Wednesday, 30 November 2016

a real frost

It was properly cold last night.  Not as cold as Oxfordshire where the thermometer hit minus 8 C, but forecast to be cold enough for me to set the heaters in the greenhouse and the conservatory when I came in from the garden.  It was a relief when I went out this morning to switch them off again to find all the plants still above freezing and that nothing had collapsed, defoliated or turned to mush in the night.  I don't know how cold it got here because I don't have a max-min thermometer, but my phone told me it was minus 2 in my location when I got up.  I think that was a generality for the area, since it wasn't as though the phone had popped outside to check.

The garden did look very pretty with the frost on it, under a blue sky.  If we get another frost before all the seed heads disintegrate I must persuade the Systems Administrator to photograph them, or at least photograph those it is possible to get to without walking on the lawn.  If you are going to take cold weather gardening seriously then you need surfaces you can walk on during freezing spells without spoiling them.  This precludes the lawn.

The trouble with frost from a gardening point of view is that you can't do much until it's gone.  You can prune woody stems if you've a mind to, indeed Christopher Lloyd waxed lyrical about the joys of rose pruning in cold weather, when you would not feel the thorns and could look at the streams of red with detached amazement.  But you cannot weed because the surface of the ground is solid, you cannot walk on the grass, you probably can't rake leaves because they will be either frozen to the ground or else lying on the grass, you cannot plant anything because the surface of the ground is solid and you absolutely must not bury any frozen lumps around the roots of your new plant, or they will take an age to thaw, chilling its roots all the while.

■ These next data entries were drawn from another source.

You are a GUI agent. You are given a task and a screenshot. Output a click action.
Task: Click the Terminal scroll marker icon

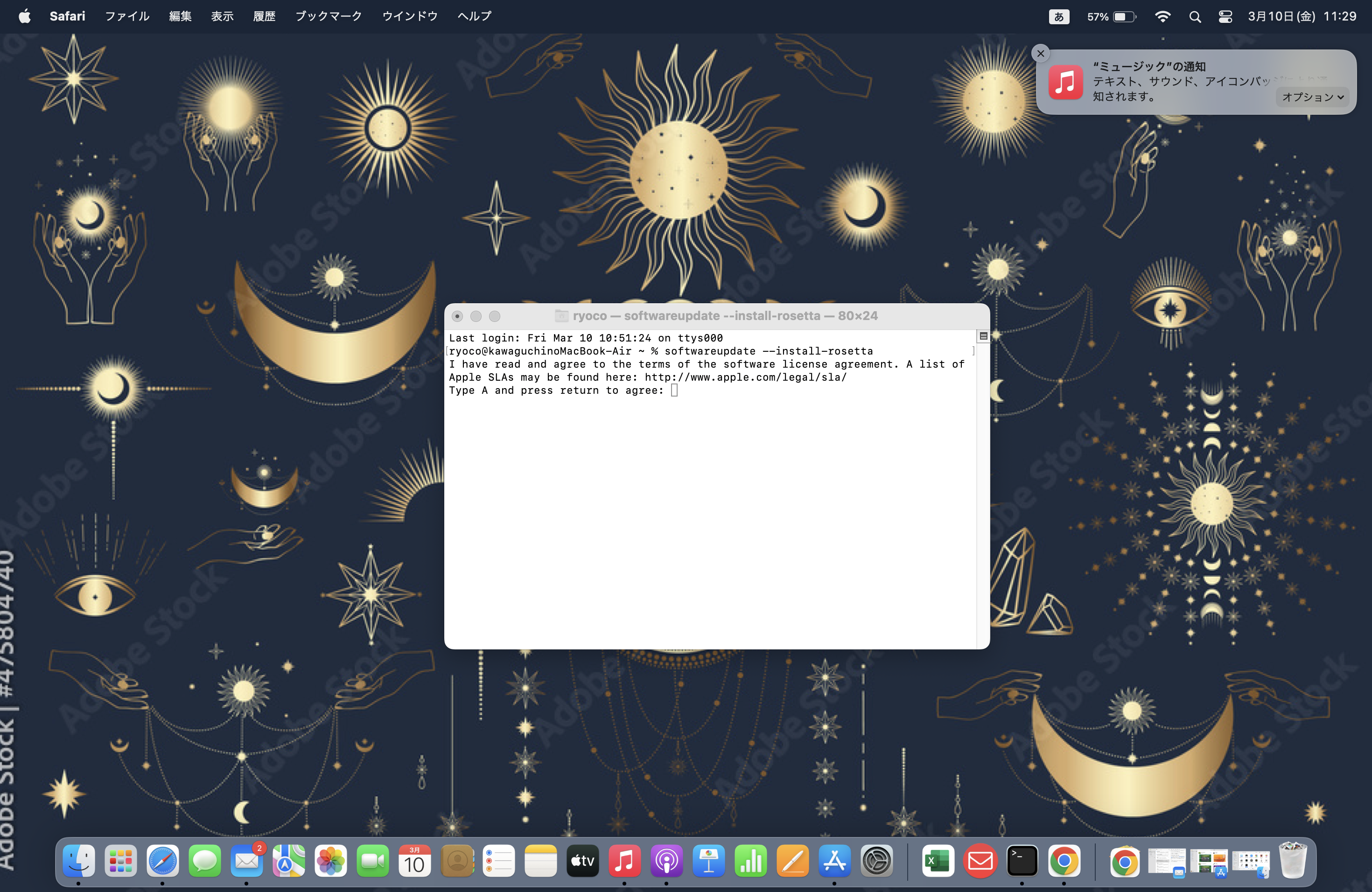(983, 336)
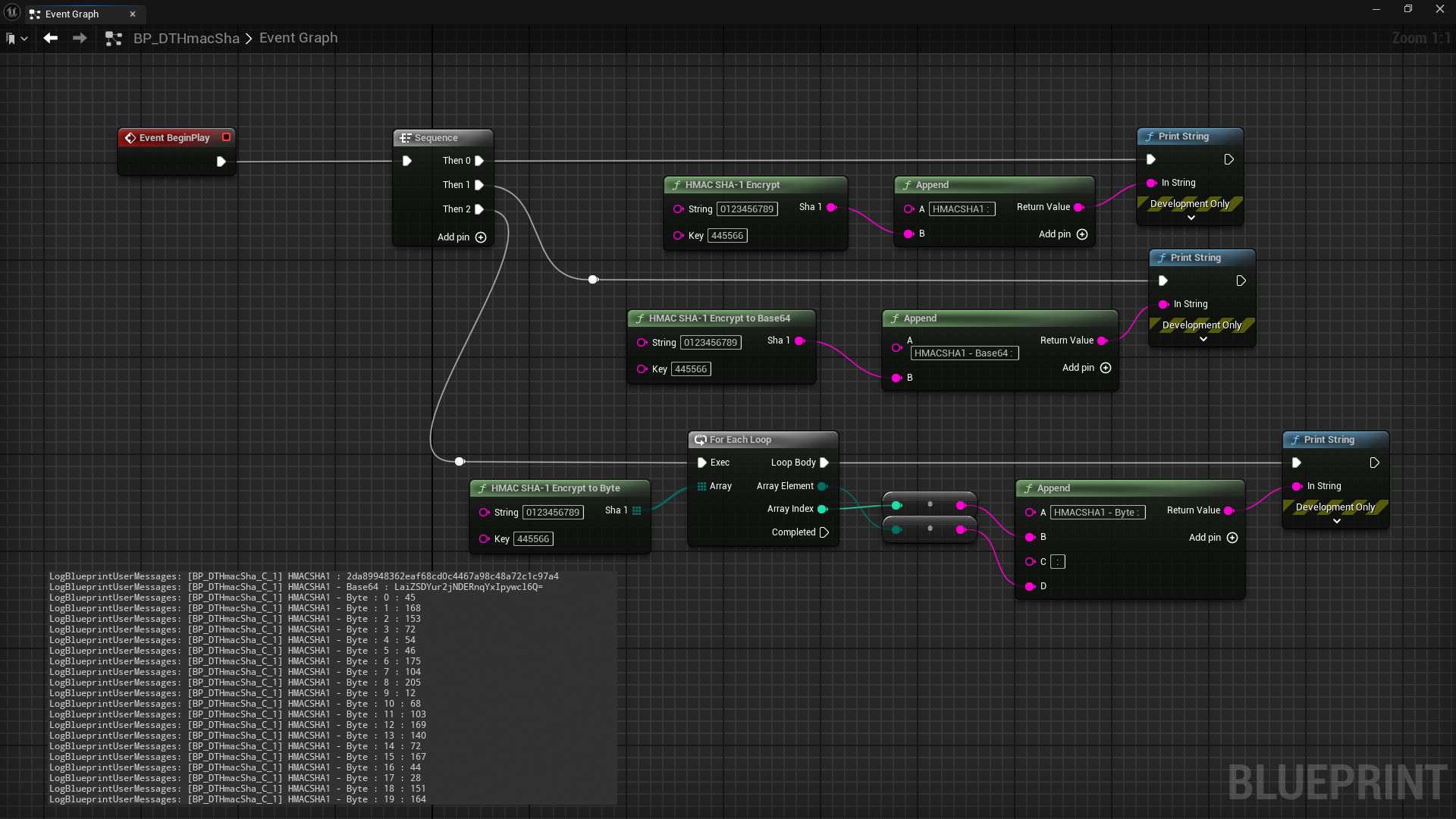
Task: Click the Array Index output pin
Action: [822, 509]
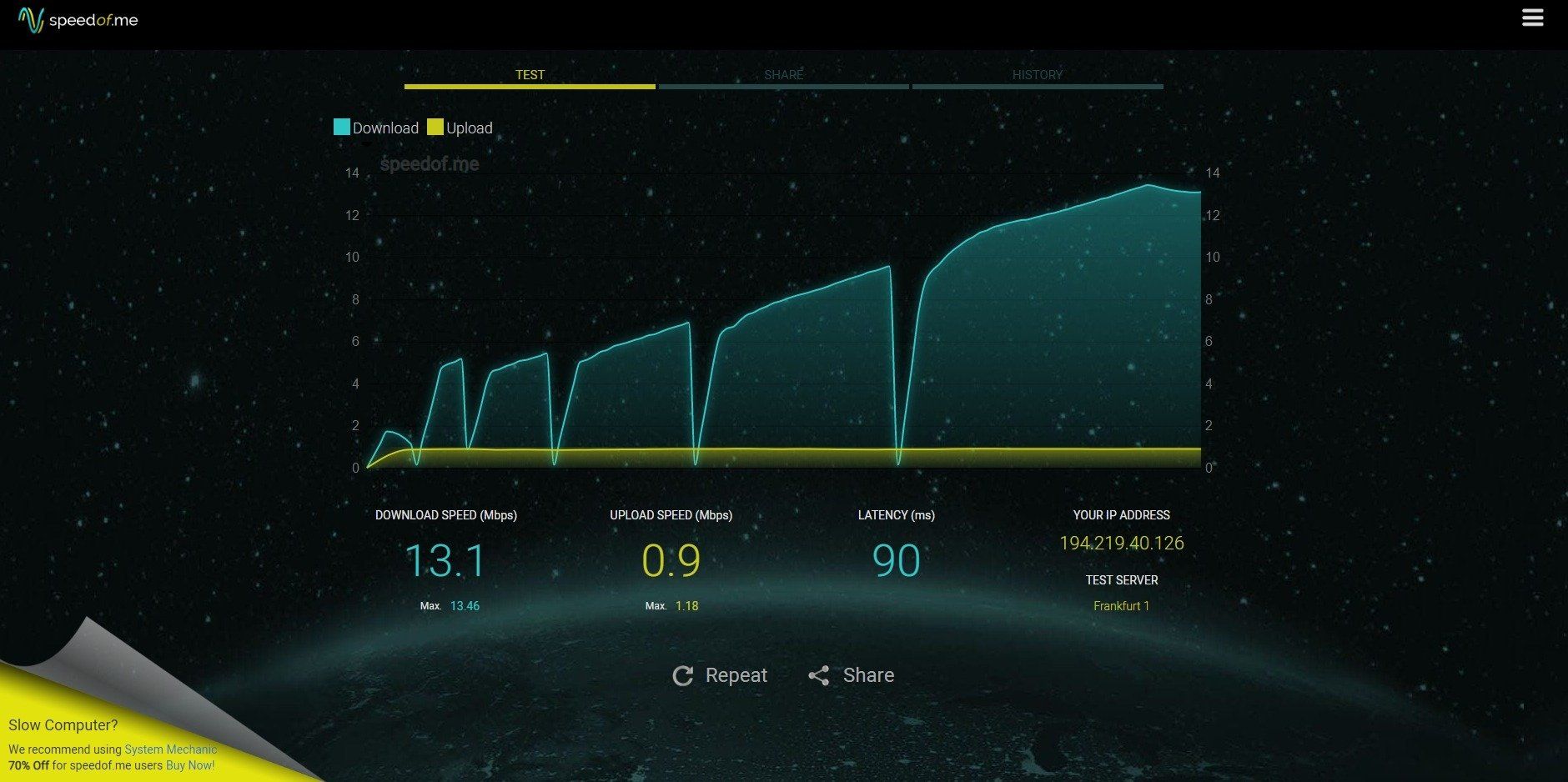
Task: Select the TEST tab
Action: [x=530, y=74]
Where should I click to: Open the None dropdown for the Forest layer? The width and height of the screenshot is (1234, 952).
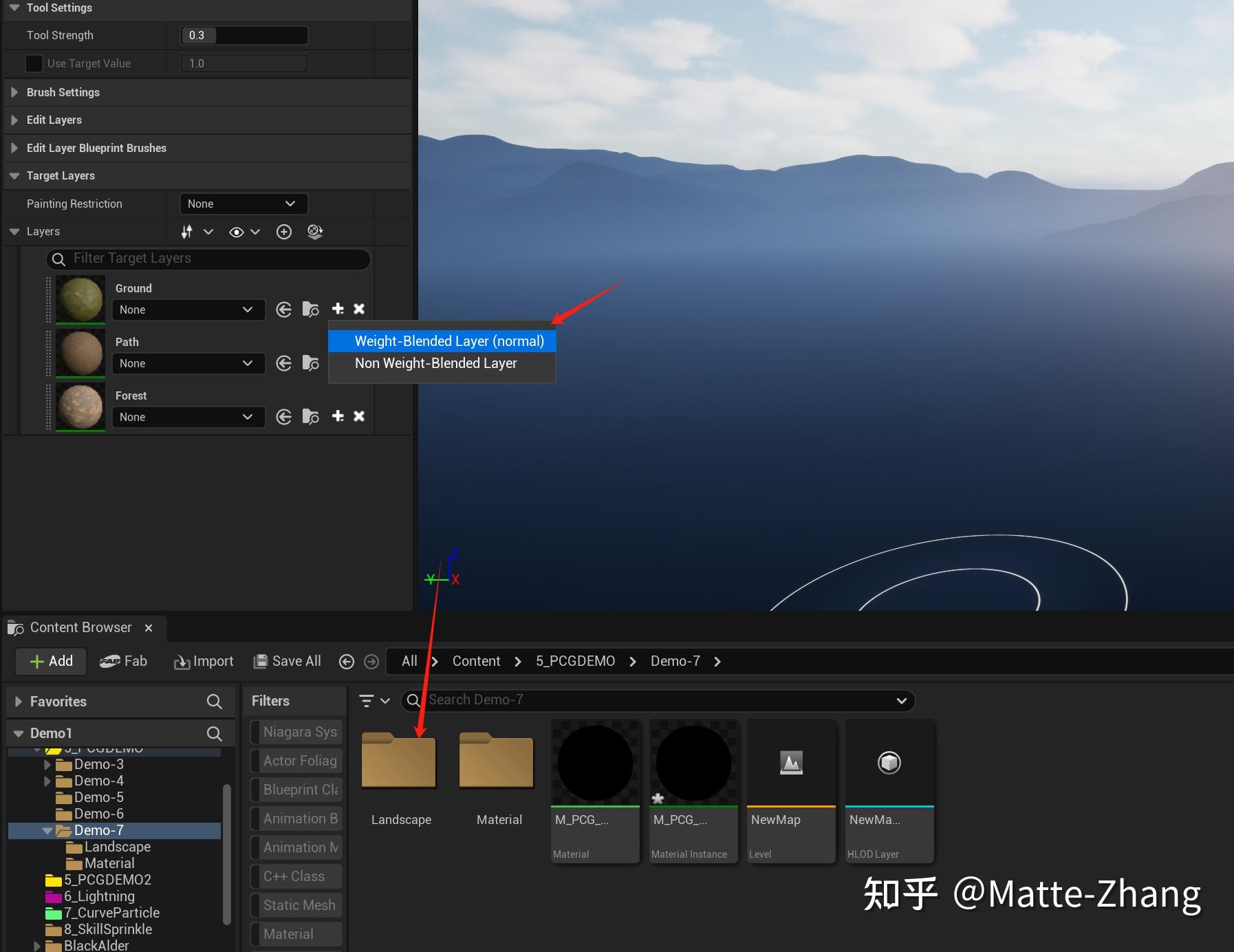pyautogui.click(x=188, y=417)

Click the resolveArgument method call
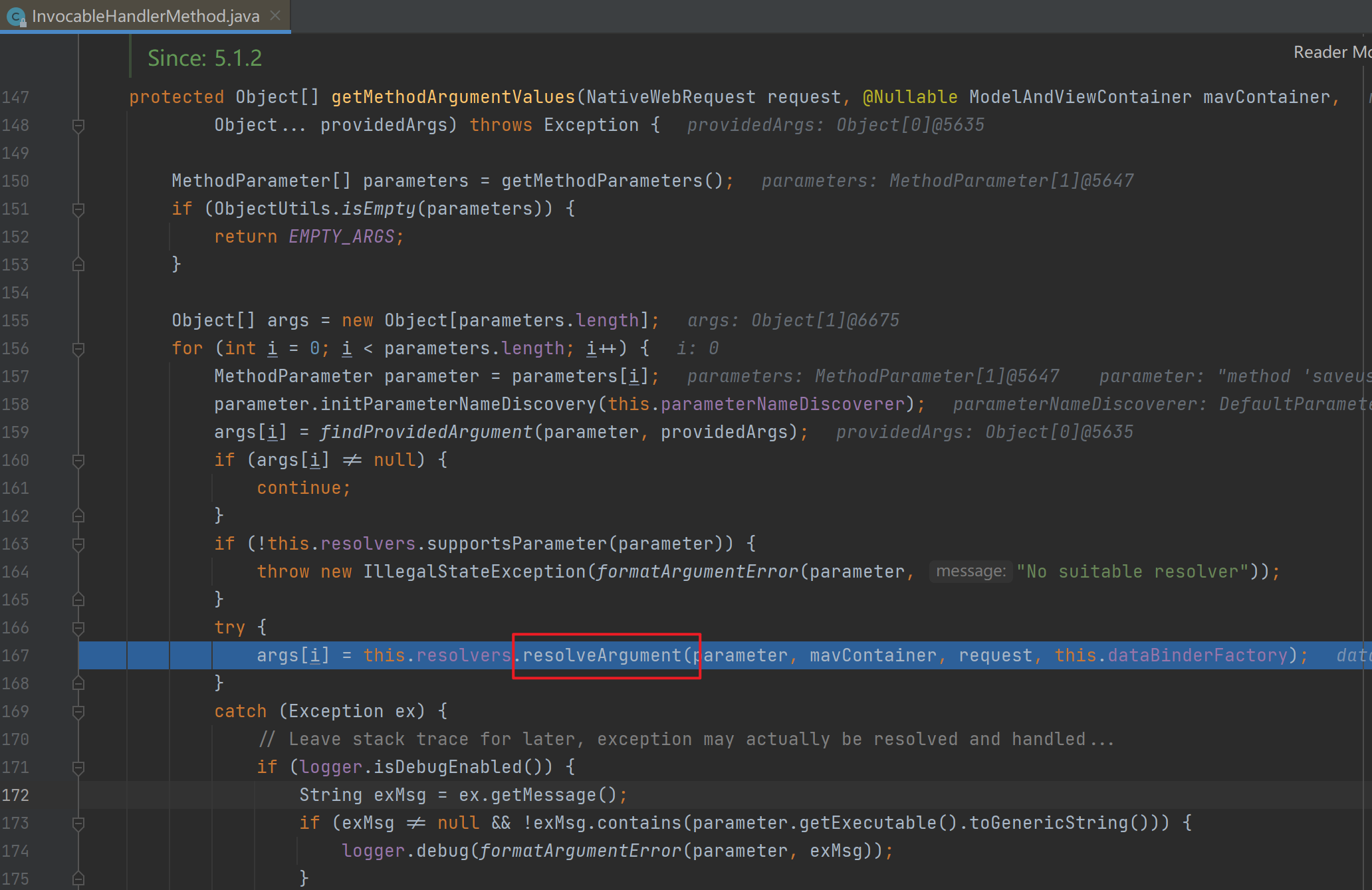[x=602, y=655]
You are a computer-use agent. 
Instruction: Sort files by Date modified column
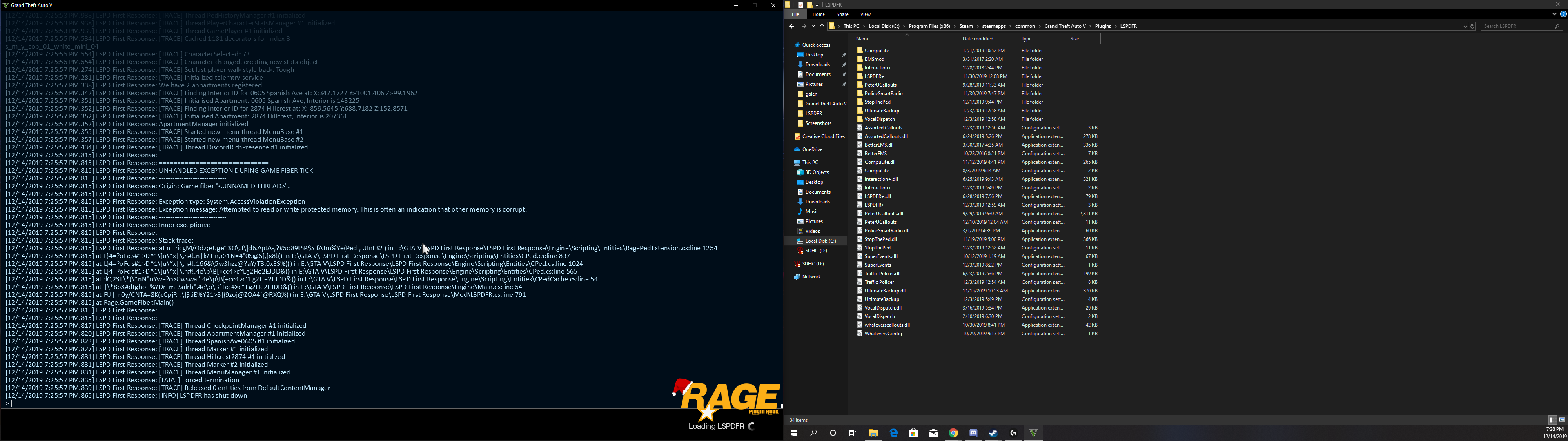[978, 38]
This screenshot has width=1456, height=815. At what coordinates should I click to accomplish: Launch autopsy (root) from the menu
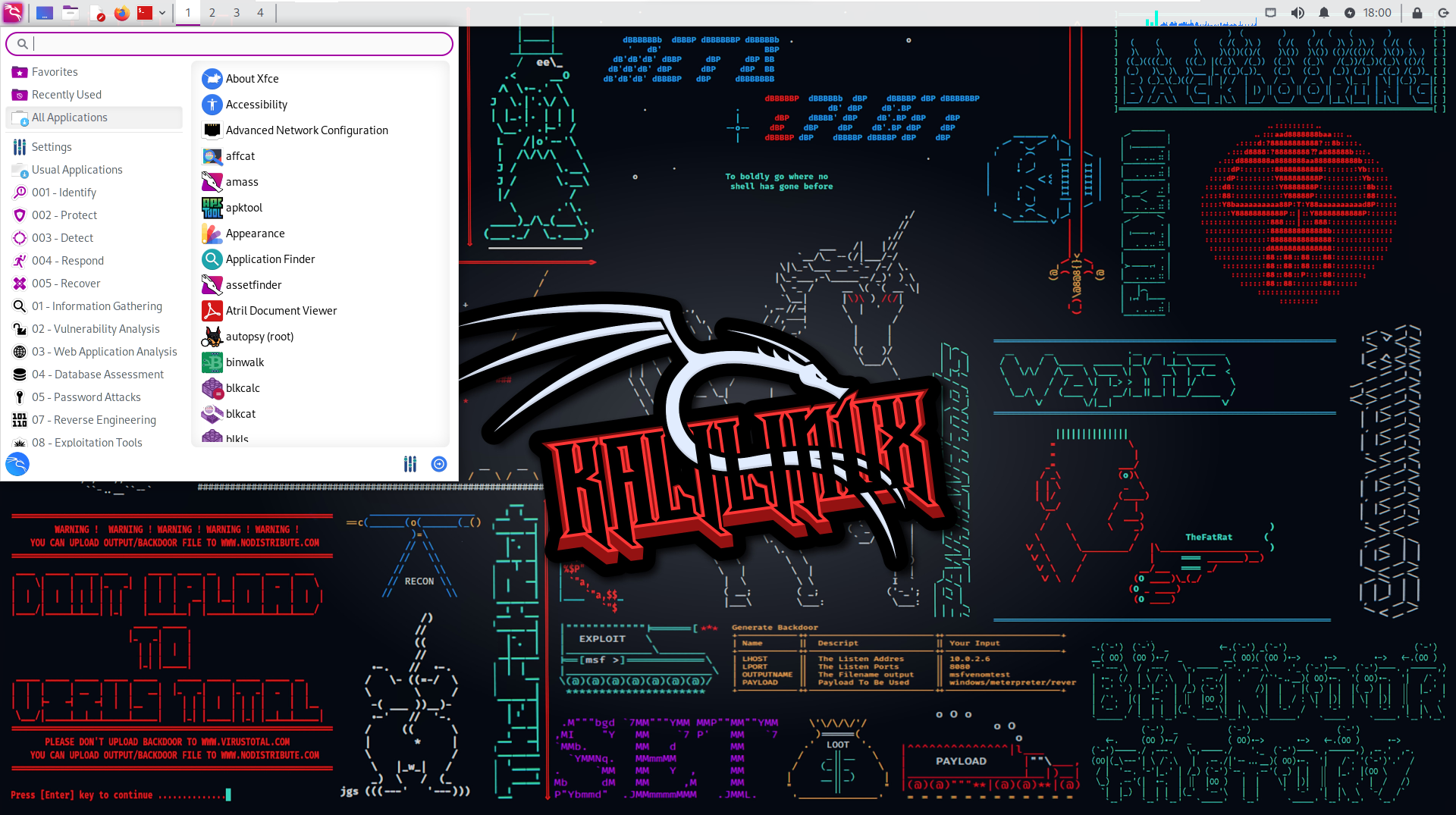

The frost was slow to shift even with the sun on it and I had to defrost my car before I could go to Tesco.  By the time I got back things were looking a little damper and more flexible, though you could see the hollows where the sun didn't quite touch by the bowls of frost still lying.  I decided it was a morning for getting on with trimming the ivy hedge.  I feel I must be on the home straight with the ivy, though generally when I feel that it turns out to mean there are only about two days' worth of work to go.  That's the trouble with frosts, they make an already short gardening day even shorter.

By mid afternoon the gravel had thawed nicely and I was able to scoop up leaves and pull out tufts of creeping sorrel as a change from the ivy.  But by four it was too dark to see what I was doing and jolly cold.  I think we will get a light frost tonight, but not enough to be worth setting the heaters.